I asked what she wanted after he got off the phone. He only told me part of it. I then asked what else did she say. She said that she had to take SiL to the emergency room b/c of her morning sickness. Not for anything else, but just b/c she's still sick. They just gave her the same anti-nausea meds as before. Stupid ass heifer.
Really bitch? Really???? Not the MiL but SiL.
GOD I can't fucking stand her right now and I am GLAD she is getting sicker.
I don't want anything to happen to her pregnancy or the baby (I'm not that evil), but I sure as hell want HER to suffer throughout her entire fucking pregnancy. I don't want her to have any damn relief at all. I want her to suffer so much, she'll never want to have another baby ever again.
Yes I am being vindictive and childish and evil, but ya know what, I don't give a damn.

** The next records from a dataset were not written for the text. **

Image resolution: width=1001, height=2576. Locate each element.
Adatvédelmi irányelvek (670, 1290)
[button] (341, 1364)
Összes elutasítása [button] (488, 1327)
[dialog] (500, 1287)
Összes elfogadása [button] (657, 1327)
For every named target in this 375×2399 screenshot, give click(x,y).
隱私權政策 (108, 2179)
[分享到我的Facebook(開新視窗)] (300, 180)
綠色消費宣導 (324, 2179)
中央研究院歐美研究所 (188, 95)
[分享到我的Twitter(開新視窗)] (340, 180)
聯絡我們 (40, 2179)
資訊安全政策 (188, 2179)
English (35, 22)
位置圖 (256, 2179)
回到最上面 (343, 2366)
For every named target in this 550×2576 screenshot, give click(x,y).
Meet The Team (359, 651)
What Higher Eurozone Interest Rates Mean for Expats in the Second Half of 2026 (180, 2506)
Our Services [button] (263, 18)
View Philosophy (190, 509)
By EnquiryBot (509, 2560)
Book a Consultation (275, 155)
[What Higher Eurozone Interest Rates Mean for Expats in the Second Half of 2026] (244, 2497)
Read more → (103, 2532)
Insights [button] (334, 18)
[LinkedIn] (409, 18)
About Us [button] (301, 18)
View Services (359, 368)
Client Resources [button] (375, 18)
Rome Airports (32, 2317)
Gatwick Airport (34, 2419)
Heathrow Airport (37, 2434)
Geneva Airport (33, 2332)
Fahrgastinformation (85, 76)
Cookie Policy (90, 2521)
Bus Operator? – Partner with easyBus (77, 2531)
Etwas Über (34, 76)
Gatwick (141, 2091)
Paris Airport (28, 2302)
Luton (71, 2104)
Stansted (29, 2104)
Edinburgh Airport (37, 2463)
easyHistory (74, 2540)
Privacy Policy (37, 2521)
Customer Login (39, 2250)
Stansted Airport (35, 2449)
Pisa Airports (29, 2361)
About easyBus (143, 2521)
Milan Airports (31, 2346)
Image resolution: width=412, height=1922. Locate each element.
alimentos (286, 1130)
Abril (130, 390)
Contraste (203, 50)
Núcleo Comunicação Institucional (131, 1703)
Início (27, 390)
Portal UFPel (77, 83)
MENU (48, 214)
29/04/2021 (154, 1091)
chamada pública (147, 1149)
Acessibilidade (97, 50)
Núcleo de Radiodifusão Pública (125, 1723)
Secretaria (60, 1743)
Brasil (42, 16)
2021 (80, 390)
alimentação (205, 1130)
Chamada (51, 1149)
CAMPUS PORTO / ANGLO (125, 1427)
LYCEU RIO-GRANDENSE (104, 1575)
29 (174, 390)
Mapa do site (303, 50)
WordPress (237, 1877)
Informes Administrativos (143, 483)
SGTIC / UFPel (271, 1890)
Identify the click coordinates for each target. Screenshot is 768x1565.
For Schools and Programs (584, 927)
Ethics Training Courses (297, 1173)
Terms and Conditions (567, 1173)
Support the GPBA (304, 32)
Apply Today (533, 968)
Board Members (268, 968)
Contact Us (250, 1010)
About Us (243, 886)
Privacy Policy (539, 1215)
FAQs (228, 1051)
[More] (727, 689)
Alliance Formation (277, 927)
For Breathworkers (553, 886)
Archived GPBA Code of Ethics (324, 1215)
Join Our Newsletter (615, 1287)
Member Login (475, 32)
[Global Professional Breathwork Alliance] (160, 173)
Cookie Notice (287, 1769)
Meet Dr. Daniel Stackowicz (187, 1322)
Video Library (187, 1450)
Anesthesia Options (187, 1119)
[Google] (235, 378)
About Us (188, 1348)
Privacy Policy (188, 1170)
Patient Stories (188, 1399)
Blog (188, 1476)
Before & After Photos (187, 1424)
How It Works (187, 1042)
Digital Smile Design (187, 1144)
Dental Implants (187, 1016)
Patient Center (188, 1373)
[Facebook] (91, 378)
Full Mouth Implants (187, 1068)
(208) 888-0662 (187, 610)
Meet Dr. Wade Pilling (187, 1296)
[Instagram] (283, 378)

Maybe if she hadn't been so cunty before (yes I used the C word)... I wouldn't feel this way. Maybe if the dumbass hadn't acted so GD ungrateful, I'd actually feel sorry for her.
But nope... she's a piece of selfish, ungrateful, childish shit.
Seriously, on the way to dinner this past Sunday, I was actually thinking of maybe doing something nice for her. Maybe drawing her something or whatever... and then she just had to open her damn mouth and remind me why I couldn't stand her before.